Please answer these questions from the Form 8-K cover page below.
(a) What state is given as the company's jurisdiction of incorporation?
(b) What is the date of report?
(c) What telephone number is listed for the registrant?

Excerpt ->
## begin
CORVEL CORP false 0000874866 --12-31 0000874866 2024-12-24 2024-12-24

 

 

UNITED STATES

SECURITIES AND EXCHANGE COMMISSION

WASHINGTON, D.C. 20549

 

 

FORM 8-K

 

 

CURRENT REPORT

Pursuant to Section 13 or 15(d)

of the Securities Exchange Act of 1934

Date of Report (Date of earliest event reported): December 24, 2024

 

 

CORVEL CORPORATION

(Exact name of registrant as specified in charter)

 

 

 

Delaware   000-19291   33-0282651
(State or other jurisdiction
of incorporation)
 

(Commission

file number)

 

(IRS Employer

Identification No.)

 

5128 Apache Plume Road, Suite 400, Fort Worth, Texas   76109
(Address of principal executive offices)   (Zip code)

(817) 390-1416

(Registrant’s telephone number, including area code)

N/A

(Former name or former address, if changed since last report)

 

 

Check the appropriate box below if the Form 8-K filing is intended to simultaneously satisfy the filing obligation of the registrant under any of the following provisions:

 

 

Written communications pursuant to Rule 425 under the Securities Act (17 CFR 230.425)

 

 

Soliciting material pursuant to Rule 14a-12 under the Exchange Act (17 CFR 240.14a-12)

 

 

Pre-commencement communications pursuant to Rule 14d-2(b) under the Exchange Act (17 CFR 240.14d-2(b))
## end
Listed records ->
## begin
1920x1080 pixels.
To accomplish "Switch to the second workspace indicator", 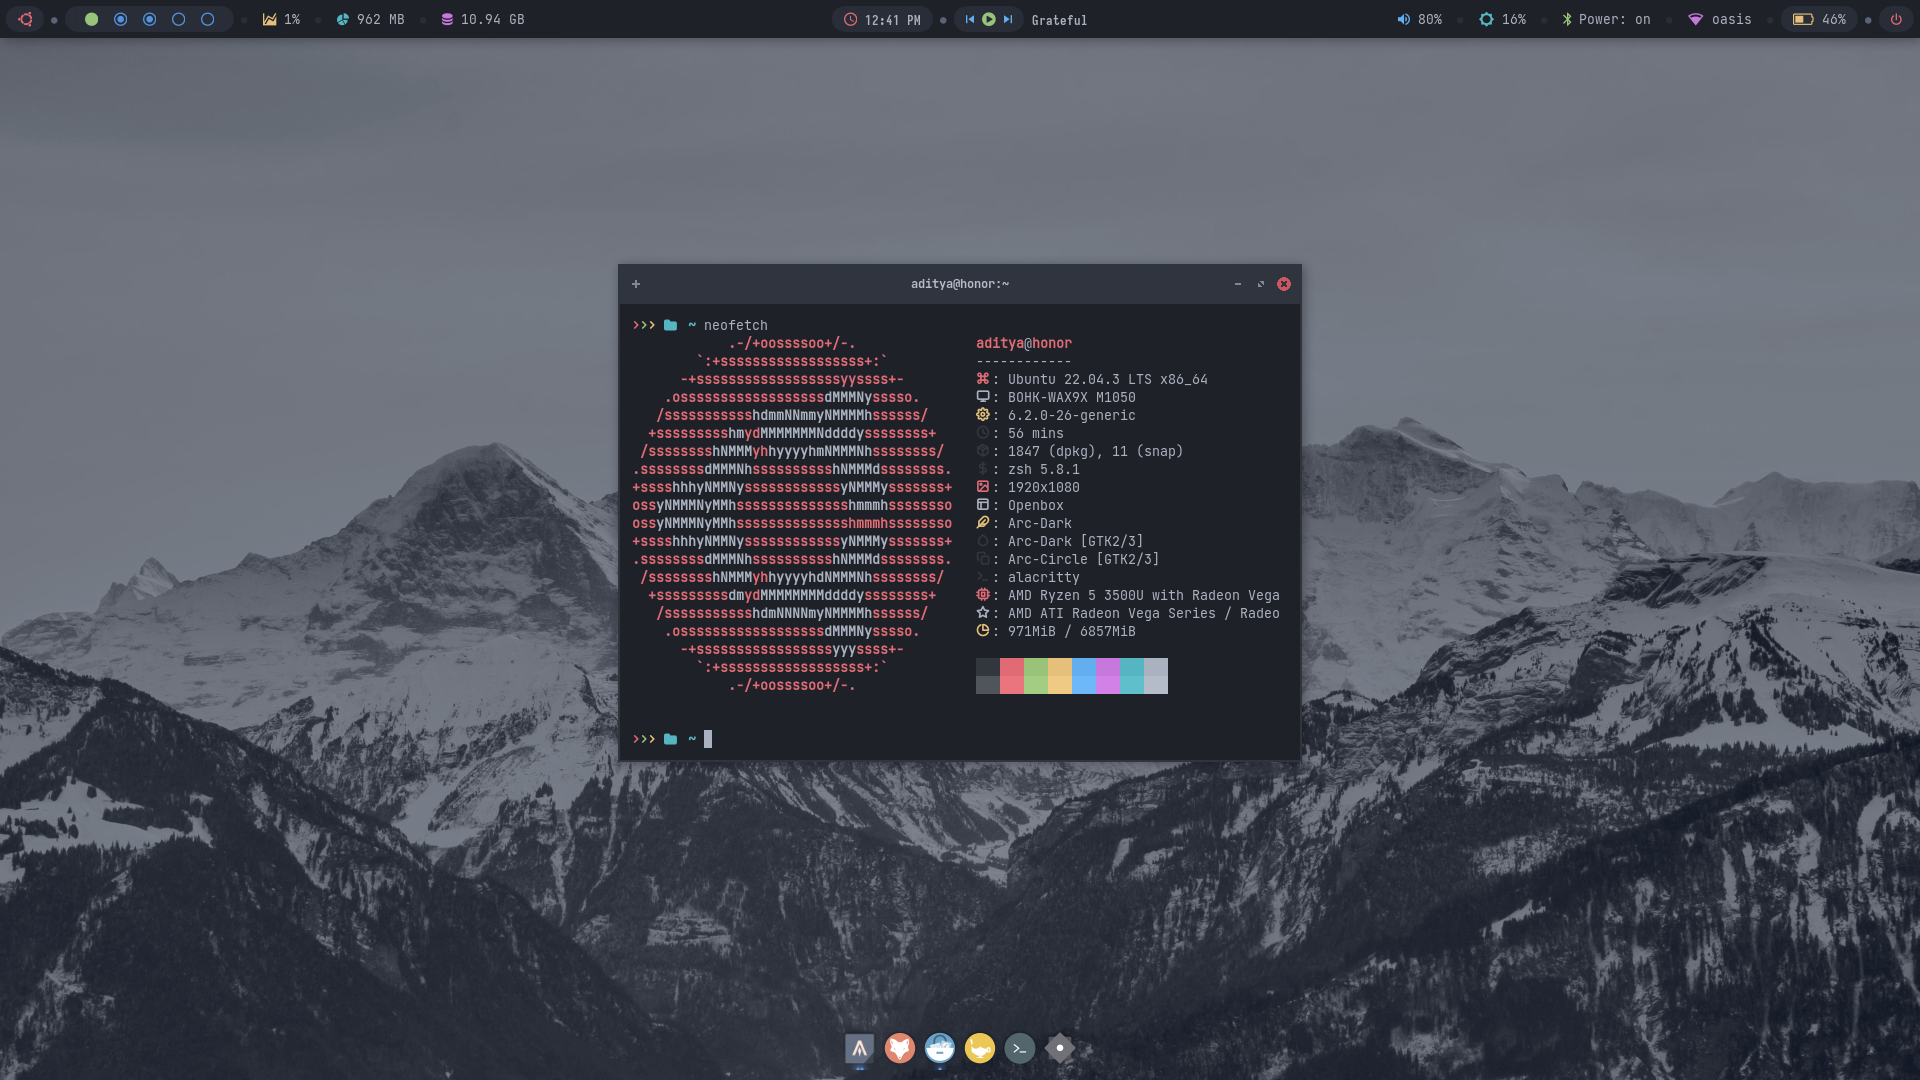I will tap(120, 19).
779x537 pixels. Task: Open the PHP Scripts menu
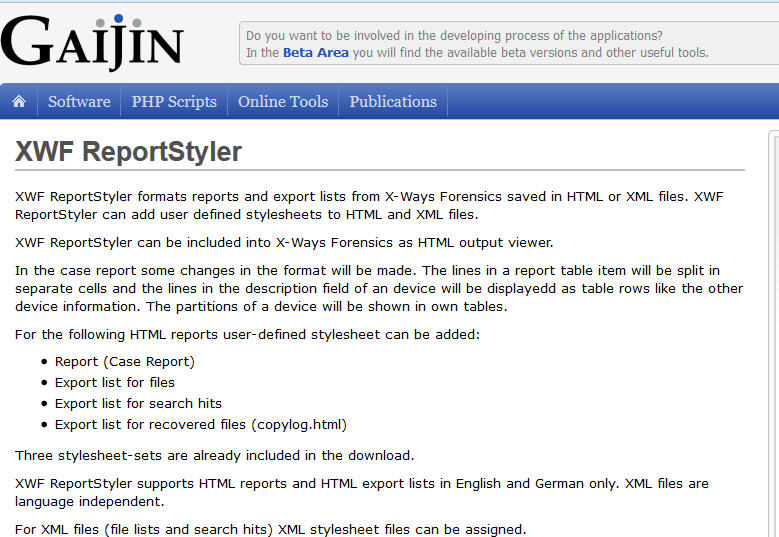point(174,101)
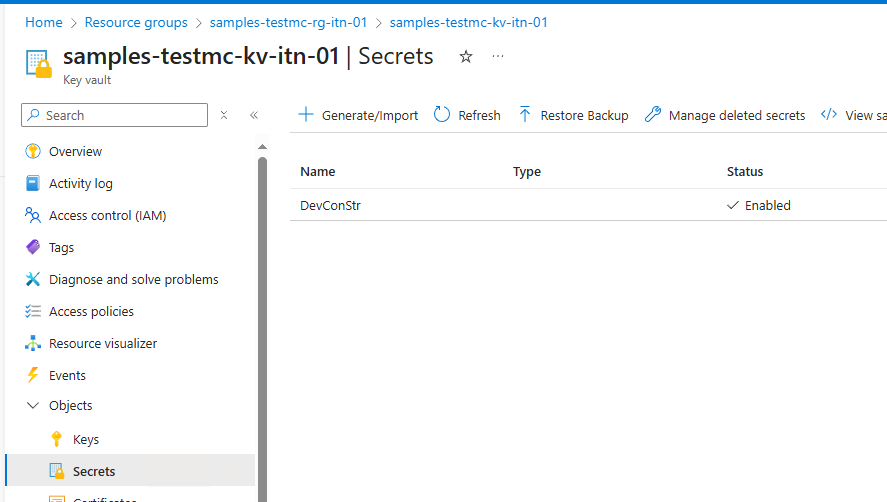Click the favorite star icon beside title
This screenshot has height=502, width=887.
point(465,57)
## end
## begin
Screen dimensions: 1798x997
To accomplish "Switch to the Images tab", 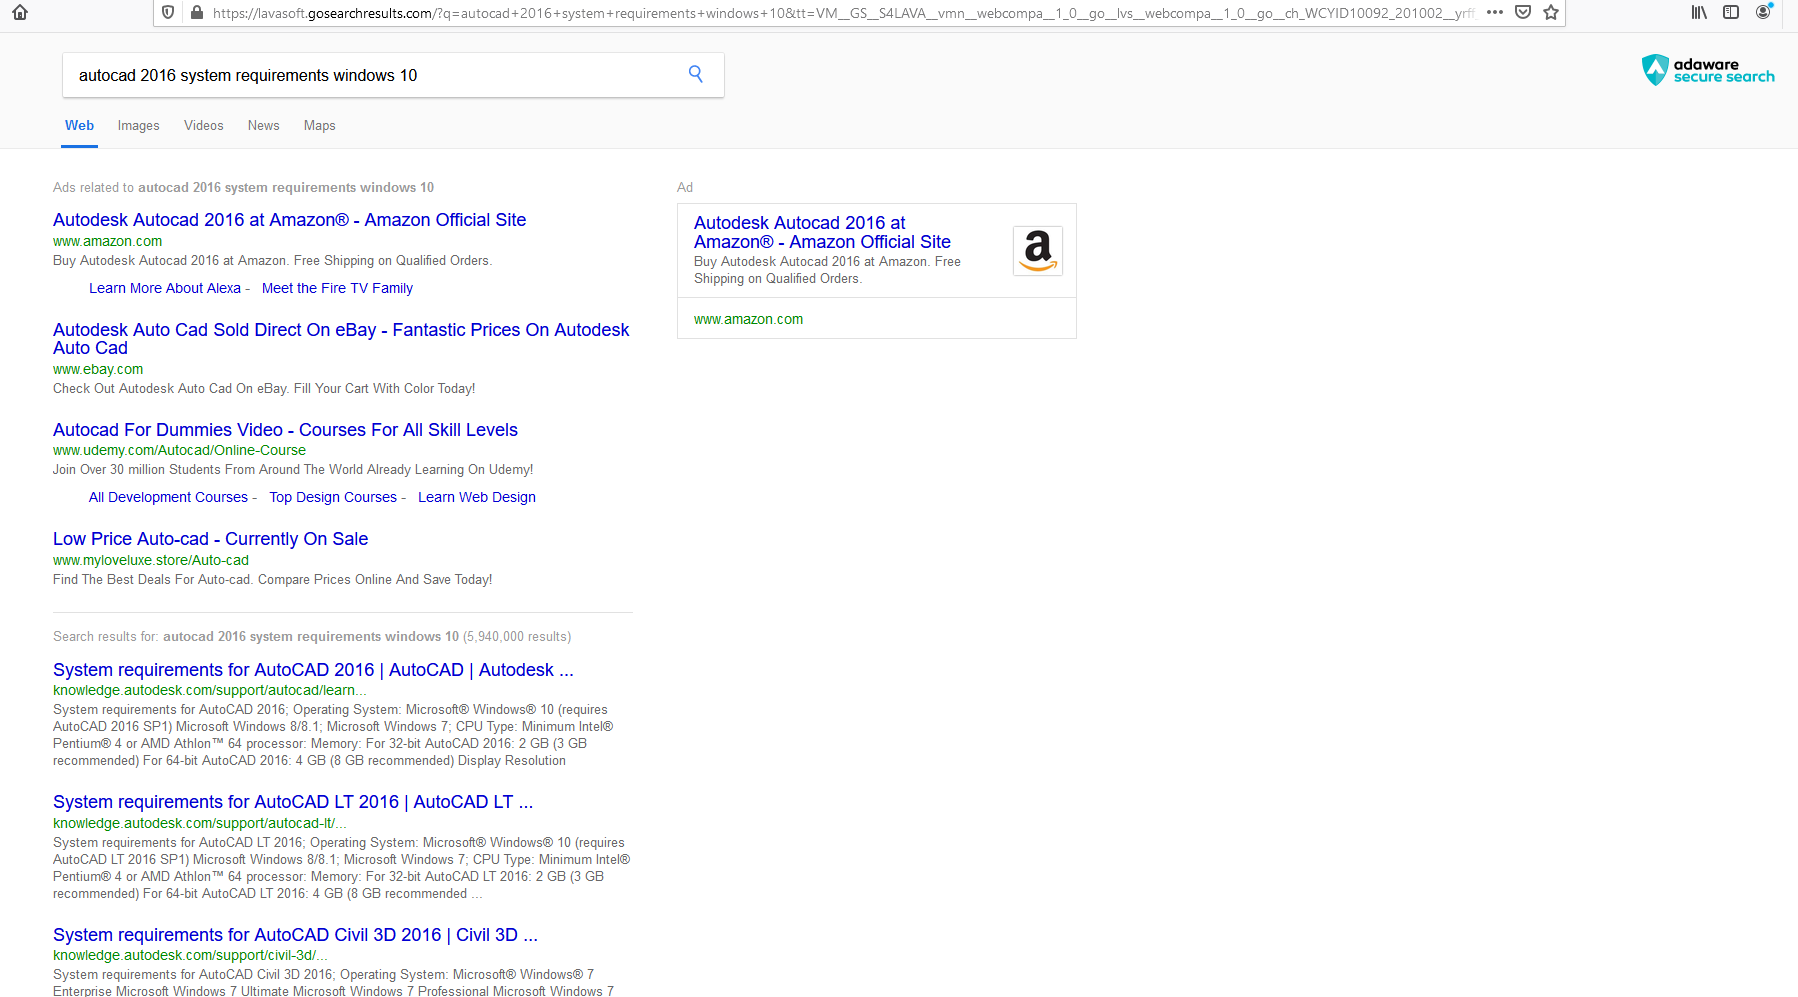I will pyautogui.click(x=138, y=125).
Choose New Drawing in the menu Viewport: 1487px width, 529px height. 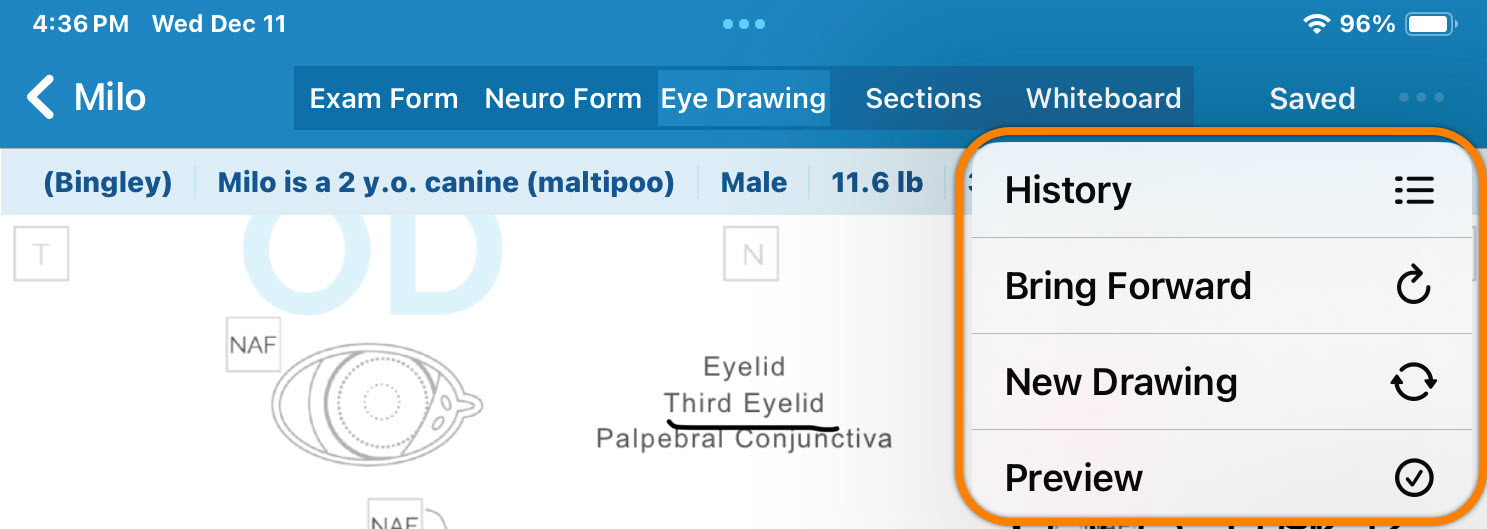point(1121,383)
## end
Problem solution ->
(a) Delaware
(b) December 24, 2024
(c) (817) 390-1416